The Constitution Bench comprising Chief Justice DY Chandrachud, Justice SK Kaul, Justice S Ravindra Bhat, Justice Hima Kohli and Justice PS Narasimha is hearing the matter.
Singhvi in his submissions today, raised several facets relating to the Special Marriage Act, 1954.
On the provision of notice and objection under the Special Marriage Act, 1954 (SMA), Singhvi submitted, “In Parsi marriages, Christian marriages and so many other forms of marriages, none requires a notice of prior intent to marry. And this is peculiar to the Special Marriage Act that before I intend to marry you, I must declare this intent publicly”.
To this challenge to notice and objection under the Act, Solicitor General Tushar Mehta objected saying, “This is a different issue, we have not filed a reply”. “My learned friend has filed a reply, it is a constitutional issue, let me finish. It is unconstitutional because, before a formal entry into a marriage, you are invading my privacy by requiring me to declare my intention in public domain for objections to be invited”, Singhvi replied.
“Which married couple in the heterosexual world has to announce first to the world their intention to marry? Forget heterosexuals but even in personal laws. It is my personal decisional autonomy.”, asked Singhvi
He further said that “it is the heart of my privacy to decide when, how, and after how much time to get into a matrimonial relationship and with whom. Be it the same sex or heterosexuals”.
Justice Bhat agreeing to the submission said, “this was based on patriarchy”. “Yes”, Singhvi replied.
Going on to the next point Singhvi said, “My next point is that if you have conditions of marriage and you are required to file an affidavit to say that I satisfy all the conditions, and if those conditions are found false, the world can challenge. What is the purpose of this prior notice? You are serving Patriarchy in actual practice even in heterosexual marriages”.
Singhvi further submitted, “the other aspect it hits is choice, where individual decisional autonomy, privacy, individual dignity, I am putting them all under one, as they are constitutional core values.

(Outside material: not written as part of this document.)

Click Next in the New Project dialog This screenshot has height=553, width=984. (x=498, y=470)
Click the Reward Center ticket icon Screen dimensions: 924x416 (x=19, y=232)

And for the same reasons should not only be struck down for same sex couples, but also for heterosexuals and non-heterosexuals”.
Justice Narasimha then asked, “Was notice and objection there in the 1872 Act?” Singhvi replied in the affirmative. Justice Bhat then said, “these laws were made when women did not have an agency”. “Yes, and this would be a disaster and inviting violence”, replied Singhvi.
“And the object was to protect. This is like laying them open for invasion by society including District Magistrate, Superintendent of Police…”, said CJI.
When the Bench assembled after lunch, Senior Advocate Raju Ramachandran commenced his arguments on behalf of the petitioners.